Source data:
━━━━━━━━━━━━━━━━

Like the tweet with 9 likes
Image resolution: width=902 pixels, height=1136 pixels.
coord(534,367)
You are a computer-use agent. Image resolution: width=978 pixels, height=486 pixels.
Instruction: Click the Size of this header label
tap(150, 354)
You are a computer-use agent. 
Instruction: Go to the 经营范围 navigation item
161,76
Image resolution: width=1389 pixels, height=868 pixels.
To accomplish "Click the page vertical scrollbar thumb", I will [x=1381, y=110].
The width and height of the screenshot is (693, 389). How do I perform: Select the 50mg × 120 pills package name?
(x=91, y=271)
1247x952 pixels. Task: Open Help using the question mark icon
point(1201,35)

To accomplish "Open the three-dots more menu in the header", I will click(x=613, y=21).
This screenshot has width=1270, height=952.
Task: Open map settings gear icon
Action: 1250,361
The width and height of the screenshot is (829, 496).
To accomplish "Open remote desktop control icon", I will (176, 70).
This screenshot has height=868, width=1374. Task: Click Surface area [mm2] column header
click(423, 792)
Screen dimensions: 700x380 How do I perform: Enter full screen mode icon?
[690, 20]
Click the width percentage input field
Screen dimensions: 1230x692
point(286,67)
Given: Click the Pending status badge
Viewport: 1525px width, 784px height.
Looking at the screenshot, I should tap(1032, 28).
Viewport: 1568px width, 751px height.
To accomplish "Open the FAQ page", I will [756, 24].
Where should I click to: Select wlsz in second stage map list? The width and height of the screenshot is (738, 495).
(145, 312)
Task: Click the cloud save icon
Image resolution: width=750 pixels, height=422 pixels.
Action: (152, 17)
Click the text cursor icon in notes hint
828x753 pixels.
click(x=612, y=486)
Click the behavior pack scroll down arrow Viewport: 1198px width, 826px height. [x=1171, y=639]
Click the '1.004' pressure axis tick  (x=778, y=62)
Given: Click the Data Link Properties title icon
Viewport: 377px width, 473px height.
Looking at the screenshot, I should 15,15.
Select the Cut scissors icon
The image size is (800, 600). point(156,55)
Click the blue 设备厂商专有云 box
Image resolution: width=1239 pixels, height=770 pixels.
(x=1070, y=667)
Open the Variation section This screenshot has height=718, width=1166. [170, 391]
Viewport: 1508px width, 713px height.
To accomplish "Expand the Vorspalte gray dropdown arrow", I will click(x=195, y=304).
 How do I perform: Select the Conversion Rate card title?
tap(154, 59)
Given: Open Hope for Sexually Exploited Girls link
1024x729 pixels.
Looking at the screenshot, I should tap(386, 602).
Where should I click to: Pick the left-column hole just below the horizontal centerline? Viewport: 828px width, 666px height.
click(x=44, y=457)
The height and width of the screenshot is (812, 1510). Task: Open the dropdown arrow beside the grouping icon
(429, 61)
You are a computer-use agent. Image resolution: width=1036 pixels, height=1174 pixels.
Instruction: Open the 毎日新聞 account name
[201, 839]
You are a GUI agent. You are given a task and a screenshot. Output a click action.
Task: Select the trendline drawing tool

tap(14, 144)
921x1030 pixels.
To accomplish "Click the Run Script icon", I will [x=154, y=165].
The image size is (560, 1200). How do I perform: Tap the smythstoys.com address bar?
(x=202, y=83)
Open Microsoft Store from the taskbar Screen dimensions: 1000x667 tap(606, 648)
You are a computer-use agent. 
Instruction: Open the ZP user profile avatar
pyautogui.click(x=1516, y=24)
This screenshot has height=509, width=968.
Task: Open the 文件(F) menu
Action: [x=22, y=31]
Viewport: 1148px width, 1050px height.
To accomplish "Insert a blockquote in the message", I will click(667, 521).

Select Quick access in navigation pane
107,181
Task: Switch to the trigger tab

━━━━━━━━━━━━━━━━

◆ WRITTEN REQUEST ◆
Rewrite the data above in full, changing every "Viewport" to "Window size" and leaving everything else as it is.

◆ EXERCISE ANSWER ◆
Like the tweet with 9 likes
Image resolution: width=902 pixels, height=1136 pixels.
coord(534,367)
You are a computer-use agent. Image resolution: width=978 pixels, height=486 pixels.
Instruction: Click the Size of this header label
tap(150, 354)
You are a computer-use agent. 
Instruction: Go to the 经营范围 navigation item
161,76
Image resolution: width=1389 pixels, height=868 pixels.
To accomplish "Click the page vertical scrollbar thumb", I will [x=1381, y=110].
The width and height of the screenshot is (693, 389). How do I perform: Select the 50mg × 120 pills package name?
(x=91, y=271)
1247x952 pixels. Task: Open Help using the question mark icon
point(1201,35)

To accomplish "Open the three-dots more menu in the header", I will click(x=613, y=21).
This screenshot has width=1270, height=952.
Task: Open map settings gear icon
Action: 1250,361
The width and height of the screenshot is (829, 496).
To accomplish "Open remote desktop control icon", I will (176, 70).
This screenshot has height=868, width=1374. Task: Click Surface area [mm2] column header
click(423, 792)
Screen dimensions: 700x380 How do I perform: Enter full screen mode icon?
[690, 20]
Click the width percentage input field
Screen dimensions: 1230x692
point(286,67)
Given: Click the Pending status badge
Window size: 1525px width, 784px height.
Looking at the screenshot, I should tap(1032, 28).
Window size: 1568px width, 751px height.
To accomplish "Open the FAQ page", I will [756, 24].
Where should I click to: Select wlsz in second stage map list? The width and height of the screenshot is (738, 495).
(145, 312)
Task: Click the cloud save icon
Image resolution: width=750 pixels, height=422 pixels.
Action: (152, 17)
Click the text cursor icon in notes hint
828x753 pixels.
click(x=612, y=486)
Click the behavior pack scroll down arrow Window size: 1198px width, 826px height. [x=1171, y=639]
Click the '1.004' pressure axis tick  (x=778, y=62)
Given: Click the Data Link Properties title icon
Window size: 377px width, 473px height.
Looking at the screenshot, I should 15,15.
Select the Cut scissors icon
The image size is (800, 600). point(156,55)
Click the blue 设备厂商专有云 box
Image resolution: width=1239 pixels, height=770 pixels.
(x=1070, y=667)
Open the Variation section This screenshot has height=718, width=1166. [170, 391]
Window size: 1508px width, 713px height.
To accomplish "Expand the Vorspalte gray dropdown arrow", I will click(x=195, y=304).
 How do I perform: Select the Conversion Rate card title?
tap(154, 59)
Given: Open Hope for Sexually Exploited Girls link
1024x729 pixels.
Looking at the screenshot, I should tap(386, 602).
Where should I click to: Pick the left-column hole just below the horizontal centerline? Window size: 828px width, 666px height.
click(x=44, y=457)
The height and width of the screenshot is (812, 1510). Task: Open the dropdown arrow beside the grouping icon
(429, 61)
You are a computer-use agent. Image resolution: width=1036 pixels, height=1174 pixels.
Instruction: Open the 毎日新聞 account name
[201, 839]
You are a GUI agent. You are given a task and a screenshot. Output a click action.
Task: Select the trendline drawing tool

tap(14, 144)
921x1030 pixels.
To accomplish "Click the Run Script icon", I will [x=154, y=165].
The image size is (560, 1200). How do I perform: Tap the smythstoys.com address bar?
(x=202, y=83)
Open Microsoft Store from the taskbar Screen dimensions: 1000x667 tap(606, 648)
You are a computer-use agent. 
Instruction: Open the ZP user profile avatar
pyautogui.click(x=1516, y=24)
This screenshot has height=509, width=968.
Task: Open the 文件(F) menu
Action: [x=22, y=31]
Window size: 1148px width, 1050px height.
To accomplish "Insert a blockquote in the message", I will click(667, 521).

Select Quick access in navigation pane
107,181
Task: Switch to the trigger tab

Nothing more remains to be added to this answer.